Data to process
=== Section Start ===
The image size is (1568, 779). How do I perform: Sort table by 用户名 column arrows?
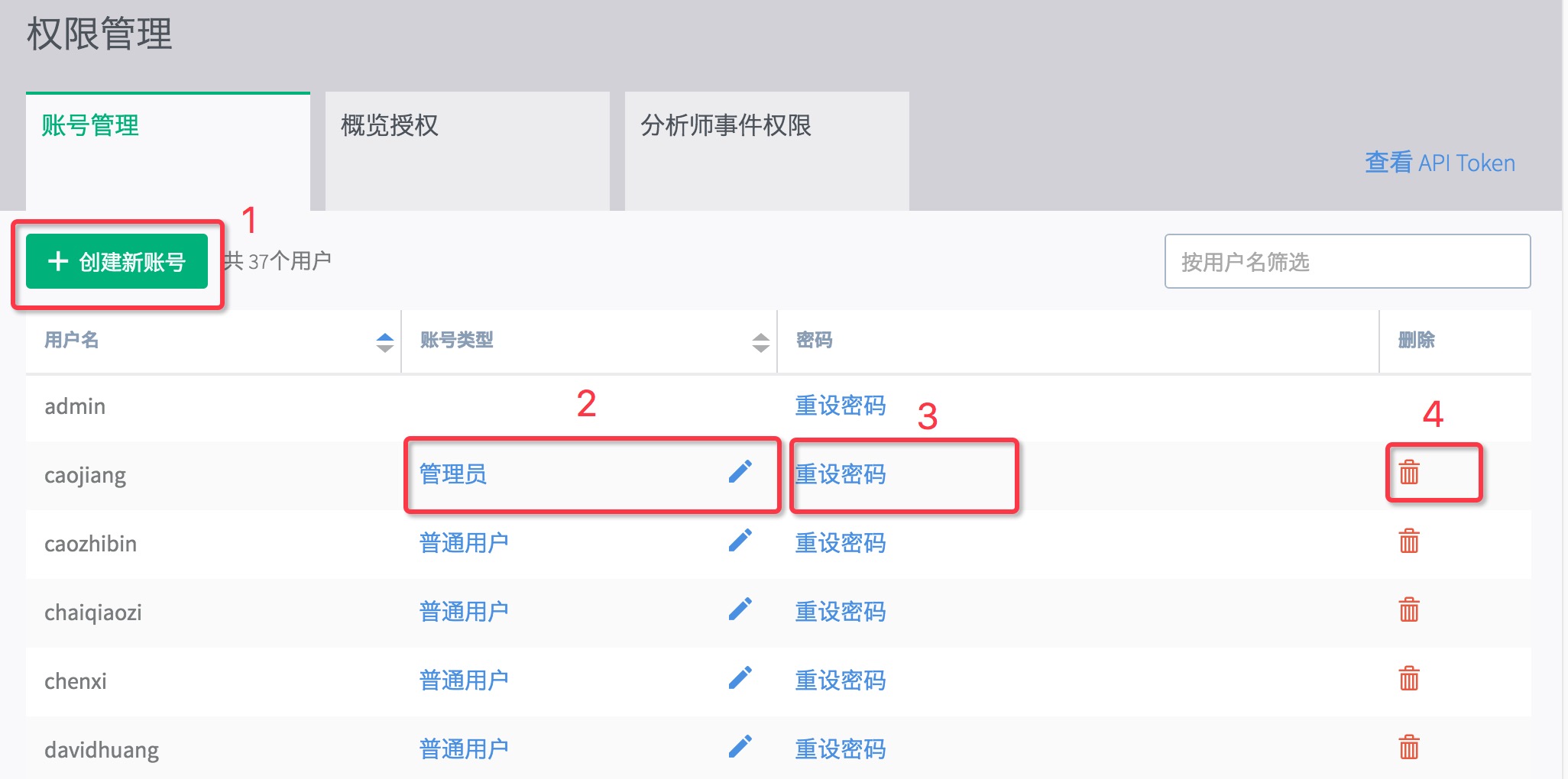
=== Section End ===
=== Section Start ===
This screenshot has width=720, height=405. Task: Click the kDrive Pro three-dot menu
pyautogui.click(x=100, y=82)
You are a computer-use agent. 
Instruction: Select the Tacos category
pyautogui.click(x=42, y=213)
=== Section End ===
=== Section Start ===
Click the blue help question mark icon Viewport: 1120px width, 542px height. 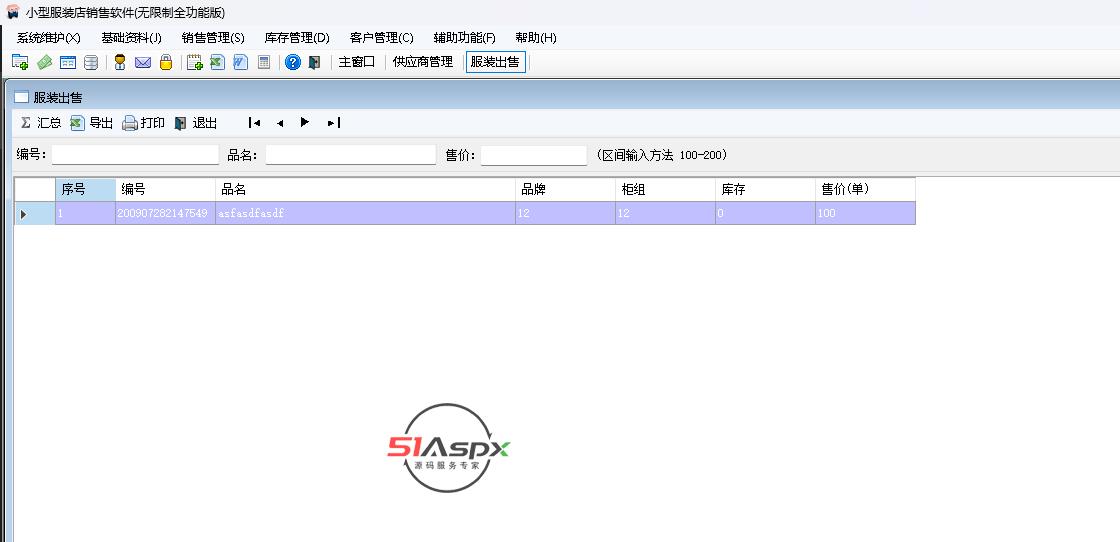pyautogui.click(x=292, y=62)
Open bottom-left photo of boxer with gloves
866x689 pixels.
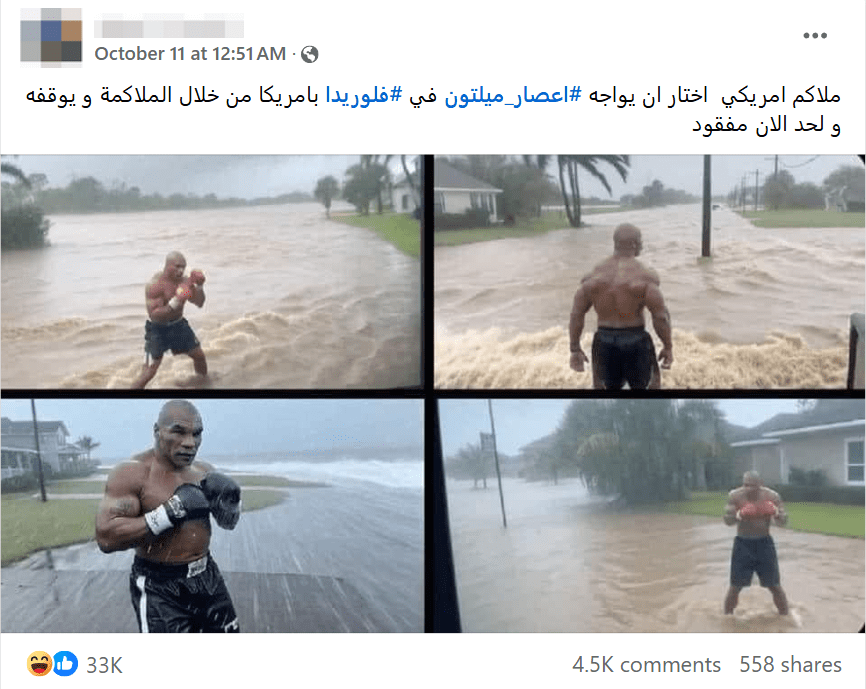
=== Section End ===
Work order
Write out exactly the lines that fall from the line with "Open bottom-left photo of boxer with gloves" to the line with "866x689 pixels." in the records above, keeping both ends.

Answer below
Open bottom-left photo of boxer with gloves
866x689 pixels.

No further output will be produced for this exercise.